The photos and video posted to Twitter by user @foxytaughtyou purportedly show what at first glance looks like a sprinkler head. However, a closer look revealed a small camera lens, the Twitter user said.

She said she found 10 such “hidden cameras” throughout the house, including one pointing toward the shower in the bathroom, as well as one in the bedroom.

“Luckily it was a girls trip so I wasn’t having intercourse… but I was naked and had to change in this room,” she tweeted.

On TikTok, the woman explains she didn’t notice the supposed cameras at first. After arriving at the Philadelphia Airbnb, she said she and a friend immediately got dressed and went out. But when they came back, they fell asleep on the couch.

“When we woke up in the morning and looked up, we discovered that this was a camera,” she says of a device that looks like a fire sprinkler above the couch. “We got on the chair, on stools and we did a flash test on these sprinklers and they are cameras.”

A “flash test” may refer to a technique popularized by a viral TikTok last year.
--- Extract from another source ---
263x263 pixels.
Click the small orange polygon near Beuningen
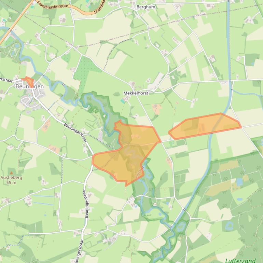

The video advises people to flash lights into any suspiciously placed smoke detectors, alarm clocks or shower heads. If a hidden camera is inside, you might see the lens reflect a blue or red light.

Airbnb said it is investigating the guest’s report of hidden cameras. As the company seeks to determine if there were in fact cameras hidden on the property, Airbnb says it has suspended the host and removed the listing from the platform.

“Our policies strictly prohibit hidden cameras and we take forceful action in the exceptionally rare circumstances where this has been reported, including assisting law enforcement to help them hold criminals accountable,” a company spokesperson said in a statement.

While the company allows listings to have surveillance cameras in public areas, like a driveway or front door, it doesn’t allow cameras or other monitoring devices in spaces like bedrooms, bathrooms or living rooms guests might sleep in.